Requiring Additional Steps for Suspicious Logins - The application may notice that the user’s IP address has changed, that they are behind a VPN, or some other consideration that requires additional verification

Re-authentication

The most common of these is re-authentication. Imagine an application configured in the following way:

Java
Kotlin

@Bean
public SecurityFilterChain securityFilterChain(HttpSecurity http) throws Exception {
	http
		.authorizeHttpRequests((authorize) -> authorize.anyRequest().authenticated())
		.formLogin(Customizer.withDefaults())
		.oneTimeTokenLogin(Customizer.withDefaults());
	return http.build();
}

@Bean
fun securityFilterChain(http: HttpSecurity): SecurityFilterChain? {
    http {
        authorizeHttpRequests {
            authorize(anyRequest, authenticated)
        }
        formLogin { }
        oneTimeTokenLogin { }
    }
    return http.build()
}

By default, this application has two authentication mechanisms that it allows, meaning that the user could use either one and be fully-authenticated.
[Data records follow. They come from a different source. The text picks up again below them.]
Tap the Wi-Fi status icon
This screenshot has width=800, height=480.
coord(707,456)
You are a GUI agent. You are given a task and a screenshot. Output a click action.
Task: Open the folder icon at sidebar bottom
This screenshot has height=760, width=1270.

If there is a set of endpoints that require a specific factor, we can specify that in authorizeHttpRequests as follows:

Java
Kotlin

@Bean
public SecurityFilterChain securityFilterChain(HttpSecurity http) throws Exception {
	http
		.authorizeHttpRequests((authorize) -> authorize
			.requestMatchers("/profile/**").hasAuthority(GrantedAuthorities.FACTOR_OTT_AUTHORITY) (1)
			.anyRequest().authenticated()
		)
		.formLogin(Customizer.withDefaults())
		.oneTimeTokenLogin(Customizer.withDefaults());
	return http.build();
}

@Bean
fun securityFilterChain(http: HttpSecurity): SecurityFilterChain? {
    http {
        authorizeHttpRequests {
            authorize("/profile/**", hasAuthority(GrantedAuthorities.FACTOR_OTT_AUTHORITY)) (1)
            authorize(anyRequest, authenticated)
        }
        formLogin { }
        oneTimeTokenLogin { }
    }
    return http.build()
}

1	- States that all `/profile/**` endpoints require one-time-token login to be authorized

Given the above configuration, users can log in with any mechanism that you support. And, if they want to visit the profile page, then Spring Security will redirect them to the One-Time-Token Login page to obtain it.
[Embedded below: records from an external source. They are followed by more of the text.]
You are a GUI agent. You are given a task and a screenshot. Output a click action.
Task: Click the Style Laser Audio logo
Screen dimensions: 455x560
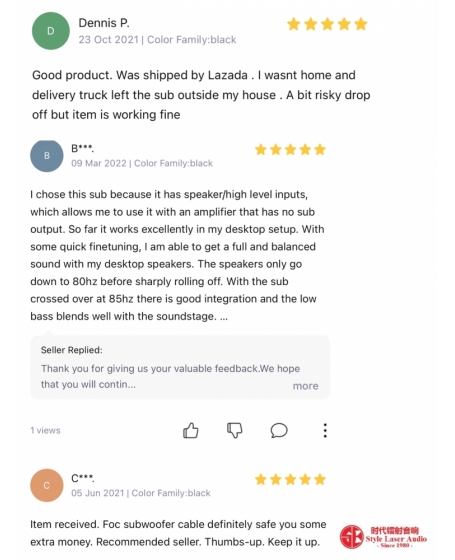383,536
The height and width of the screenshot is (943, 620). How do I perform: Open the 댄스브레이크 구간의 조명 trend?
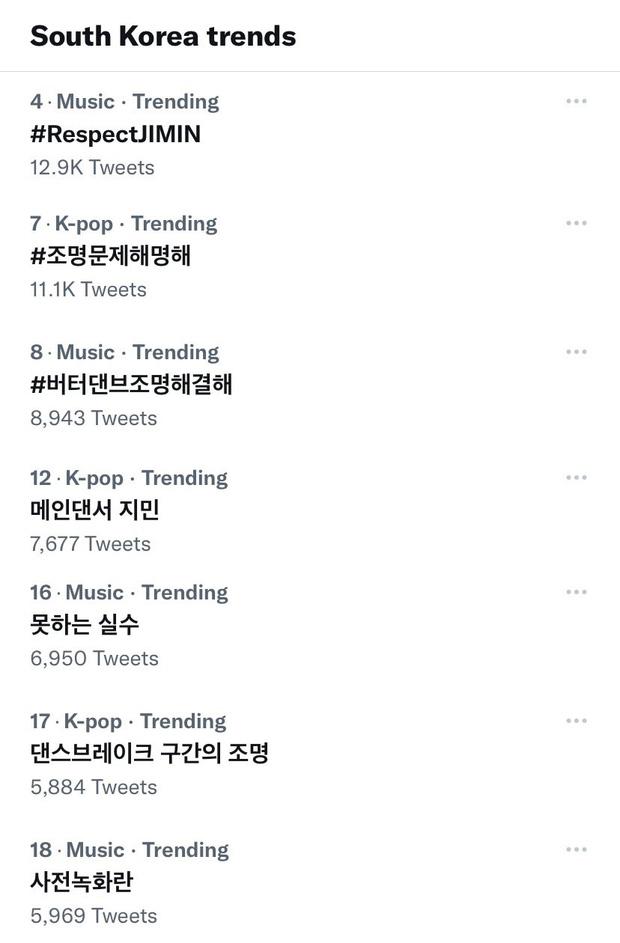149,753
In this way, the authority given to a user is directly proportional to the amount of proof given. This adaptive approach allows users to give only the proof needed to perform their intended operations.
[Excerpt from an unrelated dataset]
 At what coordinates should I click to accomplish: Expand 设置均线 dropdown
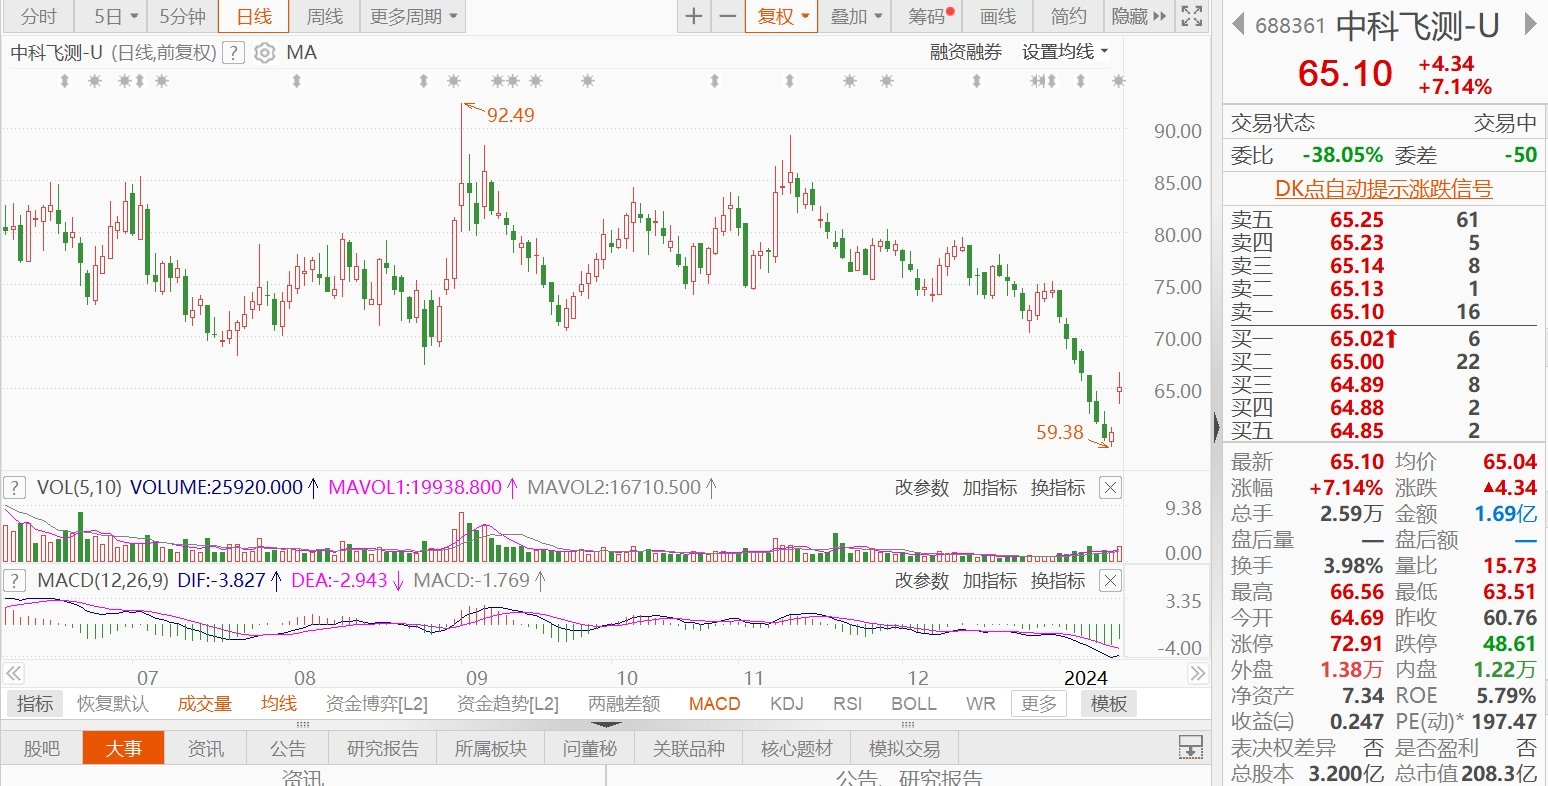click(x=1065, y=52)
Multi-Factor Authentication

You may require that all users require both One-Time-Token login and Username/Password login to access any part of your site.

To require both, you can state an authorization rule with anyRequest like so:

Java
Kotlin

@Bean
SecurityFilterChain securityFilterChain(HttpSecurity http) throws Exception {
	http
		.authorizeHttpRequests((authorize) -> authorize
			.anyRequest().hasAllAuthorities(GrantedAuthorities.FACTOR_PASSWORD_AUTHORITY, GrantedAuthorities.FACTOR_OTT_AUTHORITY) (1)
		)
		.formLogin(Customizer.withDefaults())
		.oneTimeTokenLogin(Customizer.withDefaults());
	return http.build();
}

@Bean
fun securityFilterChain(http: HttpSecurity): SecurityFilterChain? {
    http {
        authorizeHttpRequests {
            authorize(anyRequest, hasAllAuthorities(GrantedAuthorities.FACTOR_PASSWORD_AUTHORITY, GrantedAuthorities.FACTOR_OTT_AUTHORITY))
        }
        formLogin { }
        oneTimeTokenLogin {  }
    }
    return http.build()
}

1	- This states that both `FACTOR_PASSWORD` and `FACTOR_OTT` are needed to use any part of the application

Spring Security behind the scenes knows which endpoint to go to depending on which authority is missing. If the user logged in initially with their username and password, then Spring Security redirects to the One-Time-Token Login page. If the user logged in initially with a token, then Spring Security redirects to the Username/Password Login page.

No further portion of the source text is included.